Click-target data
----------------------------------------

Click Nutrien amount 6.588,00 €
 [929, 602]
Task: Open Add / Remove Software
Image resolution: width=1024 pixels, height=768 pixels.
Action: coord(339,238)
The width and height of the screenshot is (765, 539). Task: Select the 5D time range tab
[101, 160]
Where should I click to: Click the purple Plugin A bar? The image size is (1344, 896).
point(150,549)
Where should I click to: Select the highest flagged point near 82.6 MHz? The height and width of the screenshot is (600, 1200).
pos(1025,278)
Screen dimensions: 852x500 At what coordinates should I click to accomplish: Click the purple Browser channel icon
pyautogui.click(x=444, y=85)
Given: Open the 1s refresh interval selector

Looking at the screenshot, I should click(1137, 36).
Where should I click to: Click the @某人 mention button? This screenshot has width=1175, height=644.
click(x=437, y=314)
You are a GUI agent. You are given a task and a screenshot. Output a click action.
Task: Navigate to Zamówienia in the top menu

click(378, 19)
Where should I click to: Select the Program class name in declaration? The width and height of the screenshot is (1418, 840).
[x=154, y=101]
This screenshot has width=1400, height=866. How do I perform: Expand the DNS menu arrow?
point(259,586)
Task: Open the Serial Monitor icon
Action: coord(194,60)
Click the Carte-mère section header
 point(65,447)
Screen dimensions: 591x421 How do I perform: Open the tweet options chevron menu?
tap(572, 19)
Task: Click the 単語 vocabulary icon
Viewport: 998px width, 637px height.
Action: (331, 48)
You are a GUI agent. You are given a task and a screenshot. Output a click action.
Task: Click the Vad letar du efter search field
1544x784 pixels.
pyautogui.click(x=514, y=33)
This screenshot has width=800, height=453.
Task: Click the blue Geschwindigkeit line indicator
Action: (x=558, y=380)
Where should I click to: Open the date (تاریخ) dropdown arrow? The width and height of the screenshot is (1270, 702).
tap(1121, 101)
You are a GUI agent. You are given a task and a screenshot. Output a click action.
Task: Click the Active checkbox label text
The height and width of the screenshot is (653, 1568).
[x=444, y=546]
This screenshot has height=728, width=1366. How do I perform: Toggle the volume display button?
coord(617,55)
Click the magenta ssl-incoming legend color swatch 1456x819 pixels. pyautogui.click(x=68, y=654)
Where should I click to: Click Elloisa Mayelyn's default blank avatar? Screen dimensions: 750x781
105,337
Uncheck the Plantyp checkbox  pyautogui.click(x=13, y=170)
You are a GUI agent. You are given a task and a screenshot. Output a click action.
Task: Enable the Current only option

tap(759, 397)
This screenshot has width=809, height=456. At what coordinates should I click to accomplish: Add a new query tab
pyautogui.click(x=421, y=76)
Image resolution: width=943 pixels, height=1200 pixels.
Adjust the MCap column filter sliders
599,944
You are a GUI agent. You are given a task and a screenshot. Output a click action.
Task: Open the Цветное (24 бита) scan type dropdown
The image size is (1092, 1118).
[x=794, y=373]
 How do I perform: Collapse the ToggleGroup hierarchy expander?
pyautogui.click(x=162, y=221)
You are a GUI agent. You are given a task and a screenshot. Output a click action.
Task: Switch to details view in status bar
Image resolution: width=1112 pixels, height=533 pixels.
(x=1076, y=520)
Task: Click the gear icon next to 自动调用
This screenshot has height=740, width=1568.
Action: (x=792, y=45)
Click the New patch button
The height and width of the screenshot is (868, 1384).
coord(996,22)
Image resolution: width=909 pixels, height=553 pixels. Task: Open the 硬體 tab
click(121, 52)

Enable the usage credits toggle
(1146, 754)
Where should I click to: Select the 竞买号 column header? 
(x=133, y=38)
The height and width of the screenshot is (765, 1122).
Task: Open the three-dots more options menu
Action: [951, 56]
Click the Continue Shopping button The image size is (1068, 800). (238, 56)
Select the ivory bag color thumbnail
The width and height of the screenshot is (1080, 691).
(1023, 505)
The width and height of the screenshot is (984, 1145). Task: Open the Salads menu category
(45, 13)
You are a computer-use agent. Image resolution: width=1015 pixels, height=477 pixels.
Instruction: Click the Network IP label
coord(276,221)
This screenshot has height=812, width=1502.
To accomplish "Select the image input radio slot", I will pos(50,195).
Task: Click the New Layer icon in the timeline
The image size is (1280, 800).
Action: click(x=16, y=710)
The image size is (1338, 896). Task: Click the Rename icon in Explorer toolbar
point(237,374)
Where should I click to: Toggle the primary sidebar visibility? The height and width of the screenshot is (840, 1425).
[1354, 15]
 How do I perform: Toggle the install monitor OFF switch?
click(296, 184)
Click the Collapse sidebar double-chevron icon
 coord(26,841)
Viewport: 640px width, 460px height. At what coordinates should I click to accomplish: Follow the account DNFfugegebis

----------------------------------------

**Do this**
Copy out every one of the records above, word for word.

**Output**
Click Nutrien amount 6.588,00 €
 [929, 602]
Task: Open Add / Remove Software
Image resolution: width=1024 pixels, height=768 pixels.
Action: coord(339,238)
The width and height of the screenshot is (765, 539). Task: Select the 5D time range tab
[101, 160]
Where should I click to: Click the purple Plugin A bar? The image size is (1344, 896).
point(150,549)
Where should I click to: Select the highest flagged point near 82.6 MHz? The height and width of the screenshot is (600, 1200).
pos(1025,278)
Screen dimensions: 852x500 At what coordinates should I click to accomplish: Click the purple Browser channel icon
pyautogui.click(x=444, y=85)
Given: Open the 1s refresh interval selector

Looking at the screenshot, I should click(1137, 36).
Where should I click to: Click the @某人 mention button? This screenshot has width=1175, height=644.
click(x=437, y=314)
You are a GUI agent. You are given a task and a screenshot. Output a click action.
Task: Navigate to Zamówienia in the top menu

click(378, 19)
Where should I click to: Select the Program class name in declaration? The width and height of the screenshot is (1418, 840).
[x=154, y=101]
This screenshot has width=1400, height=866. How do I perform: Expand the DNS menu arrow?
point(259,586)
Task: Open the Serial Monitor icon
Action: coord(194,60)
Click the Carte-mère section header
 point(65,447)
Screen dimensions: 591x421 How do I perform: Open the tweet options chevron menu?
tap(572, 19)
Task: Click the 単語 vocabulary icon
Viewport: 998px width, 637px height.
Action: (331, 48)
You are a GUI agent. You are given a task and a screenshot. Output a click action.
Task: Click the Vad letar du efter search field
1544x784 pixels.
pyautogui.click(x=514, y=33)
This screenshot has width=800, height=453.
Task: Click the blue Geschwindigkeit line indicator
Action: (x=558, y=380)
Where should I click to: Open the date (تاریخ) dropdown arrow? The width and height of the screenshot is (1270, 702).
tap(1121, 101)
You are a GUI agent. You are given a task and a screenshot. Output a click action.
Task: Click the Active checkbox label text
The height and width of the screenshot is (653, 1568).
[x=444, y=546]
This screenshot has height=728, width=1366. How do I perform: Toggle the volume display button?
coord(617,55)
Click the magenta ssl-incoming legend color swatch 1456x819 pixels. pyautogui.click(x=68, y=654)
Where should I click to: Click Elloisa Mayelyn's default blank avatar? Screen dimensions: 750x781
105,337
Uncheck the Plantyp checkbox  pyautogui.click(x=13, y=170)
You are a GUI agent. You are given a task and a screenshot. Output a click action.
Task: Enable the Current only option

tap(759, 397)
This screenshot has width=809, height=456. At what coordinates should I click to accomplish: Add a new query tab
pyautogui.click(x=421, y=76)
Image resolution: width=943 pixels, height=1200 pixels.
Adjust the MCap column filter sliders
599,944
You are a GUI agent. You are given a task and a screenshot. Output a click action.
Task: Open the Цветное (24 бита) scan type dropdown
The image size is (1092, 1118).
[x=794, y=373]
 How do I perform: Collapse the ToggleGroup hierarchy expander?
pyautogui.click(x=162, y=221)
You are a GUI agent. You are given a task and a screenshot. Output a click action.
Task: Switch to details view in status bar
Image resolution: width=1112 pixels, height=533 pixels.
(x=1076, y=520)
Task: Click the gear icon next to 自动调用
This screenshot has height=740, width=1568.
Action: (x=792, y=45)
Click the New patch button
The height and width of the screenshot is (868, 1384).
coord(996,22)
Image resolution: width=909 pixels, height=553 pixels. Task: Open the 硬體 tab
click(121, 52)

Enable the usage credits toggle
(1146, 754)
Where should I click to: Select the 竞买号 column header? 
(x=133, y=38)
The height and width of the screenshot is (765, 1122).
Task: Open the three-dots more options menu
Action: [951, 56]
Click the Continue Shopping button The image size is (1068, 800). (238, 56)
Select the ivory bag color thumbnail
The width and height of the screenshot is (1080, 691).
(1023, 505)
The width and height of the screenshot is (984, 1145). Task: Open the Salads menu category
(45, 13)
You are a computer-use agent. Image resolution: width=1015 pixels, height=477 pixels.
Instruction: Click the Network IP label
coord(276,221)
This screenshot has height=812, width=1502.
To accomplish "Select the image input radio slot", I will pos(50,195).
Task: Click the New Layer icon in the timeline
The image size is (1280, 800).
Action: click(x=16, y=710)
The image size is (1338, 896). Task: Click the Rename icon in Explorer toolbar
point(237,374)
Where should I click to: Toggle the primary sidebar visibility? The height and width of the screenshot is (840, 1425).
[1354, 15]
 How do I perform: Toggle the install monitor OFF switch?
click(296, 184)
Click the Collapse sidebar double-chevron icon
 coord(26,841)
Viewport: 640px width, 460px height. At what coordinates should I click to accomplish: Follow the account DNFfugegebis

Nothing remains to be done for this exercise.